Recebi um presente de Natal indesejado: um comunicado da SERASA, datado – que tristeza! – de 25 de dezembro, anunciando que a instituição TAL (não falarei o nome) iria me colocar num banco de dados negativo caso eu não pagasse R$31,06 no prazo de 10 dias. Embaixo, na última linha: “Essa informação também poderá ser visualizada pelo SPC'.
Pensei com meus botões: de onde esse banco (é o Banco XY) sacou esse débito? Talvez fosse uma nova taxa, dessas que estabelecimentos financeiros e comerciais criam para custear serviços de natureza variada. Sei lá, vamos supor: o biscoitinho do café do pessoal, um perfume no corredor para suavizar a espera nas filas, um conserto no carro do motorista, coisas difíceis de prever. Por isso mesmo: extras! Por outro lado, continuei o raciocínio: para cobrá-las não precisavam me acionar com o SERASA. Bastava extrair da minha conta, sob a qual têm absoluto controle. Quando aumentam, por exemplo, o valor de sua manutenção – sem me perguntar – eles cobram. Simplesmente!
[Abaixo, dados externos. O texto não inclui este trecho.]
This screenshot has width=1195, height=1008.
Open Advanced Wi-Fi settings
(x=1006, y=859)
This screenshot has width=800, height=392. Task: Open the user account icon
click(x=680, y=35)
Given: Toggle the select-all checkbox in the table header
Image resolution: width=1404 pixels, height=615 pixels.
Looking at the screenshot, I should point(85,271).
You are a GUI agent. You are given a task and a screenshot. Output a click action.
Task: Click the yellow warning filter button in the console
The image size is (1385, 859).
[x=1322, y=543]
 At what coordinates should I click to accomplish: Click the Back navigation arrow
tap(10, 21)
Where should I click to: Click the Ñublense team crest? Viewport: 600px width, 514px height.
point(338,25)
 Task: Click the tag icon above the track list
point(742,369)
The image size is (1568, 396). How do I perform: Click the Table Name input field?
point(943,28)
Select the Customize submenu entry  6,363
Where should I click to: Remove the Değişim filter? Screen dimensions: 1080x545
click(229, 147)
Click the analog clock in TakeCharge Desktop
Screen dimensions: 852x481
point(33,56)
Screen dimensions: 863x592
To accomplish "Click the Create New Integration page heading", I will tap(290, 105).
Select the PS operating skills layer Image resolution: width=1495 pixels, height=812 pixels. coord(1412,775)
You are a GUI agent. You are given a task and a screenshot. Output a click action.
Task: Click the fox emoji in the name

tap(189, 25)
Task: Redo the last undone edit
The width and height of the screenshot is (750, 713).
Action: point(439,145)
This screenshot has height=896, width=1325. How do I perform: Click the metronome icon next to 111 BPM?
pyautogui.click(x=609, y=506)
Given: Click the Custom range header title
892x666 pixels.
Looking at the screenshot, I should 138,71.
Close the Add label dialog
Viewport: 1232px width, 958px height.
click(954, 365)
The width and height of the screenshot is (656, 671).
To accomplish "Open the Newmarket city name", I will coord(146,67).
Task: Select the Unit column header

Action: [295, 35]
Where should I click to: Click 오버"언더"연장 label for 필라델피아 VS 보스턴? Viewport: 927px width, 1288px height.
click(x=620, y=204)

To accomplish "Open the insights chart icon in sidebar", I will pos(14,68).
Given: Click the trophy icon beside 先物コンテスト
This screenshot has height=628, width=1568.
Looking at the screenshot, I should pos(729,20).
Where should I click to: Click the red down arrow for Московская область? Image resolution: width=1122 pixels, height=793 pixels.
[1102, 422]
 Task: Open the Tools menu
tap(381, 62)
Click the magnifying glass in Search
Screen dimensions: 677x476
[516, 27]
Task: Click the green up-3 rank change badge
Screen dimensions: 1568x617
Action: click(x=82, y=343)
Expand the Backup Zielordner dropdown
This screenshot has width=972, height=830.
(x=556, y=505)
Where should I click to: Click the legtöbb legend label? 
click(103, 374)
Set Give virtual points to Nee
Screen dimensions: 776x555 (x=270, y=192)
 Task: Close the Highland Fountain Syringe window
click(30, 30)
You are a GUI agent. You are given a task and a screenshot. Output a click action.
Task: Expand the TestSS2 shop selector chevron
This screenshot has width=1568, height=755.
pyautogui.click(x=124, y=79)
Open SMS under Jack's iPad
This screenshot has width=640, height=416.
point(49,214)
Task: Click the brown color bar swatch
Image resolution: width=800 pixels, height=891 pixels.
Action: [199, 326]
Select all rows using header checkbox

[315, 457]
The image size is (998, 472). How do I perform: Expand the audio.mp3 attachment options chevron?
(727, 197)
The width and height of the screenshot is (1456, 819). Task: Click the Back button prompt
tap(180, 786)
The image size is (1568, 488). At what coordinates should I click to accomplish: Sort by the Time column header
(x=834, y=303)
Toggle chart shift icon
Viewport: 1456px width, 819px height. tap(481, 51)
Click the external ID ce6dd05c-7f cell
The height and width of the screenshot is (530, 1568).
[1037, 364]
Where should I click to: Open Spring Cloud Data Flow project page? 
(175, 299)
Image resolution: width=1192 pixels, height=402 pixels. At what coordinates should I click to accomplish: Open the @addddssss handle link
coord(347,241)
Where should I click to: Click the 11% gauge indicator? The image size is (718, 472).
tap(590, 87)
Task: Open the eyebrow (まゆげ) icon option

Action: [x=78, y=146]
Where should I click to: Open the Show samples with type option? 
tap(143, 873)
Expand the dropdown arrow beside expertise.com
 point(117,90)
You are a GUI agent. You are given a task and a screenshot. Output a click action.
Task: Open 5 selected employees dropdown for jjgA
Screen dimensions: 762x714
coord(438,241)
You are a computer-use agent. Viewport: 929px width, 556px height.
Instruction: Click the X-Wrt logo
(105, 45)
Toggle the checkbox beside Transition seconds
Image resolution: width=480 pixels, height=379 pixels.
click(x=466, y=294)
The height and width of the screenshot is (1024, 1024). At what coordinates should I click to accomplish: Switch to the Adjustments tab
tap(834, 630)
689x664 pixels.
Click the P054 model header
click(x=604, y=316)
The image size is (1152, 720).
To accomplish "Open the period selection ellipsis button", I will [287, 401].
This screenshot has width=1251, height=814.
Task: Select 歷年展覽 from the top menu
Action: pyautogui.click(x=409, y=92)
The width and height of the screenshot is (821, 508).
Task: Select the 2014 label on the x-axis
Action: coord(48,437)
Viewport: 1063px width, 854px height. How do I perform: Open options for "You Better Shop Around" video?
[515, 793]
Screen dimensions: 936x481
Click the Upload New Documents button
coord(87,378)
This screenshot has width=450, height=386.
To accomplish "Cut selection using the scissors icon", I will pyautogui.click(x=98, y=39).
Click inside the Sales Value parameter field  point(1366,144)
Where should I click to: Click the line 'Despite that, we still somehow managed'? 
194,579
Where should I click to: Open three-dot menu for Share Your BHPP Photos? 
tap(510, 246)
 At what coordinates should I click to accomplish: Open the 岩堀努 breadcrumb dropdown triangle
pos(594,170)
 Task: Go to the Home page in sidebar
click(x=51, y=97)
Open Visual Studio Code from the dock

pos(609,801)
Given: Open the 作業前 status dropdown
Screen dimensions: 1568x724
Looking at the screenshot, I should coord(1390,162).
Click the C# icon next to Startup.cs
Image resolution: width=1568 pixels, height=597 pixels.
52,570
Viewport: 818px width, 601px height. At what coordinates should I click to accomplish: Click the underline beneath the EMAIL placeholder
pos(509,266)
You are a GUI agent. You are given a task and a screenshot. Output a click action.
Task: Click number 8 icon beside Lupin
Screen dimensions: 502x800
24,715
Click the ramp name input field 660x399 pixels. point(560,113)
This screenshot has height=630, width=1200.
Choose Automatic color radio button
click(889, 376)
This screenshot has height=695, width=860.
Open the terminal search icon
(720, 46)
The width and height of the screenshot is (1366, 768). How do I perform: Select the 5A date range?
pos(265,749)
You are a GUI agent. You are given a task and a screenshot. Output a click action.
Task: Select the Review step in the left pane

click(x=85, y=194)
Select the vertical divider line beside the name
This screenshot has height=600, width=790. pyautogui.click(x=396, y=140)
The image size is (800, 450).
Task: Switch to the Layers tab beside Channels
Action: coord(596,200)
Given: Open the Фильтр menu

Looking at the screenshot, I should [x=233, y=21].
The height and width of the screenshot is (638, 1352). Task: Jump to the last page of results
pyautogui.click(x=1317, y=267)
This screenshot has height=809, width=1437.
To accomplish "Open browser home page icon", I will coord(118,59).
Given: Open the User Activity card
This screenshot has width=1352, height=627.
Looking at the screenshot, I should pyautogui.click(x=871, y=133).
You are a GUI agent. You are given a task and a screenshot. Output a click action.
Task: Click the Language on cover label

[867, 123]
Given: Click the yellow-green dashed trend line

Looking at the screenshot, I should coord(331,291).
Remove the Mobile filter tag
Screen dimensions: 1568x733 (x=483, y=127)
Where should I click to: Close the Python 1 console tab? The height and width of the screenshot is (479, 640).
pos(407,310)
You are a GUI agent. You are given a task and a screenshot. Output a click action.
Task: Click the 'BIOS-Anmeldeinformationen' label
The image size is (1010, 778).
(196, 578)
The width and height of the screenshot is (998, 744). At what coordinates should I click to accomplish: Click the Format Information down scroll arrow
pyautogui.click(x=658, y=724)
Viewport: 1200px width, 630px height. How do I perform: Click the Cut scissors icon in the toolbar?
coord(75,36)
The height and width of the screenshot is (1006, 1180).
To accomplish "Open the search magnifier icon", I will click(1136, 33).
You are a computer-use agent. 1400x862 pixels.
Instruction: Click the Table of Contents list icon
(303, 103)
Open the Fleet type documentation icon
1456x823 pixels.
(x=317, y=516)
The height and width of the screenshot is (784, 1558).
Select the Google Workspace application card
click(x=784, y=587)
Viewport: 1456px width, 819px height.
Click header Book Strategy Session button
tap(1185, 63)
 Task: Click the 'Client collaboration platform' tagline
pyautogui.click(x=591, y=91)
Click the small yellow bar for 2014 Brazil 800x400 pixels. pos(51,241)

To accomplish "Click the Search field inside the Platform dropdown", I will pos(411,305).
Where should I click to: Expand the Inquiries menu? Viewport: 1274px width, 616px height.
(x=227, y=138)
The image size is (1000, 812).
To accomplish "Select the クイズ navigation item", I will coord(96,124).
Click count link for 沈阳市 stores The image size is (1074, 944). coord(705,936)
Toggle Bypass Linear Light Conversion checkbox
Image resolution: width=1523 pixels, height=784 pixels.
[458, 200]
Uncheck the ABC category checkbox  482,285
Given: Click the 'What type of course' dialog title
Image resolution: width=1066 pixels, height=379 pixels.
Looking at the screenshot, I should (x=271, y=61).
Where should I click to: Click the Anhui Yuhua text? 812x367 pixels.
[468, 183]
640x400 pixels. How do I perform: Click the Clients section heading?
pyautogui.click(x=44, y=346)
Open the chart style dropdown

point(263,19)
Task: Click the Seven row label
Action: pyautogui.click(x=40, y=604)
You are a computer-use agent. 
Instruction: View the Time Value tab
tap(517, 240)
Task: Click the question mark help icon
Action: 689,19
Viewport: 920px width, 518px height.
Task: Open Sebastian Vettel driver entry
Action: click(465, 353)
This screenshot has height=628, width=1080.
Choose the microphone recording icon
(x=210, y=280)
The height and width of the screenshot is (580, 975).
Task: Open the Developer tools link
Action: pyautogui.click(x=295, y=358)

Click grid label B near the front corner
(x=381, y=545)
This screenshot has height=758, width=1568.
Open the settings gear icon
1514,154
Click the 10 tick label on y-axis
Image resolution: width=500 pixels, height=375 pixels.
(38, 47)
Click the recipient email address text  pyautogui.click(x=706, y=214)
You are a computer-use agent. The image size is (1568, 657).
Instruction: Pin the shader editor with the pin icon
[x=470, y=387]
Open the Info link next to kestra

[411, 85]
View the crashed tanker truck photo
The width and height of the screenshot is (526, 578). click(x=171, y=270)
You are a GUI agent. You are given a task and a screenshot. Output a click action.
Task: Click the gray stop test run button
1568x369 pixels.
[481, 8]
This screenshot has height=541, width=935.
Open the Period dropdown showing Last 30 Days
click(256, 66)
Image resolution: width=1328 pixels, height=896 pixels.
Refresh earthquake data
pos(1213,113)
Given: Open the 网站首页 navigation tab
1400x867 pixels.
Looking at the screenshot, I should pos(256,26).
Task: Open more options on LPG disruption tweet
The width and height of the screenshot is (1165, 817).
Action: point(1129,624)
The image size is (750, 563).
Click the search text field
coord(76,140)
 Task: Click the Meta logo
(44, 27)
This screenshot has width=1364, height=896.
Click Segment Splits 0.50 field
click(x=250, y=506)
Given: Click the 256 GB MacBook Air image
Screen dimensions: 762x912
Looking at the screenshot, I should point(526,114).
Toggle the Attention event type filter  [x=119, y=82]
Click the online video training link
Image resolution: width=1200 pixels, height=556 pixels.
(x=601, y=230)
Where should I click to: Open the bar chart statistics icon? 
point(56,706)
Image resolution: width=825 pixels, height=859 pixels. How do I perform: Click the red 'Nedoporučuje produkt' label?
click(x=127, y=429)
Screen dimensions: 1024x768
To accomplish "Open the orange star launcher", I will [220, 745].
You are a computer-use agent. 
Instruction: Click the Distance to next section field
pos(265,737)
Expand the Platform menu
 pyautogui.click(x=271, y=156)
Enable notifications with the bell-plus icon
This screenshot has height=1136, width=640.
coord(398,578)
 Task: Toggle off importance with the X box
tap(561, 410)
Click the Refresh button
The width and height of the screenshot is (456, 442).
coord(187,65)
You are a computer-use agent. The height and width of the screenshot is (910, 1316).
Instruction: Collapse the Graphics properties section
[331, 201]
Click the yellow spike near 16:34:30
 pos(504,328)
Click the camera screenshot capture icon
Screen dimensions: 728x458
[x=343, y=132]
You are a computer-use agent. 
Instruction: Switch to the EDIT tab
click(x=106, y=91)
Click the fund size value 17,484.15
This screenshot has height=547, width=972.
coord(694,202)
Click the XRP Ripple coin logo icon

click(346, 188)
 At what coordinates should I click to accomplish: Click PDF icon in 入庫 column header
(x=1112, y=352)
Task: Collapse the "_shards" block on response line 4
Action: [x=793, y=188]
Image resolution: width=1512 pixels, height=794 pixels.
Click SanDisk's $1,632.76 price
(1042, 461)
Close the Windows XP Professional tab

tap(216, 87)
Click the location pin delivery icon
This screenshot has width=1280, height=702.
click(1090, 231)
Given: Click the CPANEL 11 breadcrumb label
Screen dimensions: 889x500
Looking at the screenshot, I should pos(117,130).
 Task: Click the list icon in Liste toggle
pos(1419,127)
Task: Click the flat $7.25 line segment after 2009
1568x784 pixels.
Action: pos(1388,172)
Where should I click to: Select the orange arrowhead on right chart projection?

Conclusão provisória: não devia ser taxa. Falta de saldo? Também não, porque o valor estava dentro de minhas possibilidades.
Continuei a leitura do comunicado e vi no item “natureza” que se tratava de cartão de crédito. Surpresa! Me senti como o ladrãozinho de frutas flagrado no quintal pelo proprietário, que foi logo perguntando: como você veio parar aqui? Uma rajada de vento me carregou. E por que apanhou essas frutas? Tive de me agarrar nelas para não ser levado para longe. E essas frutas na sua sacola? Ora, era o que eu estava pensando quando você apareceu.
Minha situação estava parecida, guardadas as diferenças. Fui flagrado tentando surrupiar de um pobre banco a quantia de 36 reais e 6 centavos devido a uma ventania que me colocou em situação constrangedora. Fossem mais delicados comigo, cliente de décadas, e me avisassem. Eu devolveria as frutas. Foi o que me passou pela cabeça.
Por uma razão até simples: nunca tive cartão de crédito. Nunca paguei nem comprei com cartão de crédito. Como poderia então entrar para a lista do SERASA e do SPC por causa de um cartão de crédito?
Fui perguntar à gerente, a mais próxima credora a quem tinha acesso.. Ela ao menos recebeu-me com um sorriso. que compensou os longos 30 minutos de espera. Pegou o papel, leu, perguntou o CPF, abriu meu dossiê, olhou, consultou, analisou, descobriu que, seis meses atrás, uma funcionária havia procurado contato comigo mas não conseguiu, e que não havia registro de ocorrências referentes a cartões de crédito.
Mas então? É o Sistema, ela explicou. O Sistema funciona assim. Perguntei se o caminho seria acionar a justiça contra o banco, que sujava meu nome de bom pagador. Ela novamente consultou e me deu o conselho: melhor pagar. Principalmente porque o Banco oferece uma promoção: em vez de 31,06, pague apenas 12,36.
Quer saber? Diante do Sistema, preferi enfrentar nova fila e pagar no caixa o valor da promoção. E ainda agradecer porque o Sistema não me cobrou 3 mil, ou 30. As frutas que nem experimentei ficaram mais baratas. Perguntei à gerente se poderia ter uma conversinha particular com esse Senhor Sistema, onde poderia encontrá-lo, qual seu endereço, telefone, emeio(sic). Impossível! Absolutamente sigiloso! O que se sabe é que Ele nos governa, e pronto.
Faz nossas cabeças de tal forma que agimos exatamente como ele manda.. Por exemplo: determina que pais e mães trabalhem tanto que quando os filhos aparecem, de vez em quando, querendo brincar, eles explicam: precisamos terminar este serviço, acabar este relatório, fazer tal TCC, ou atualizar as redes sociais.
Mas esta é outra rajada de vento muito bem analisada no filme “Coraline”, sucesso entre crianças mas que serve também para adultos, baseado no livro homônimo de Neil Gaiman, de 2002. É o Sistema. Conhece?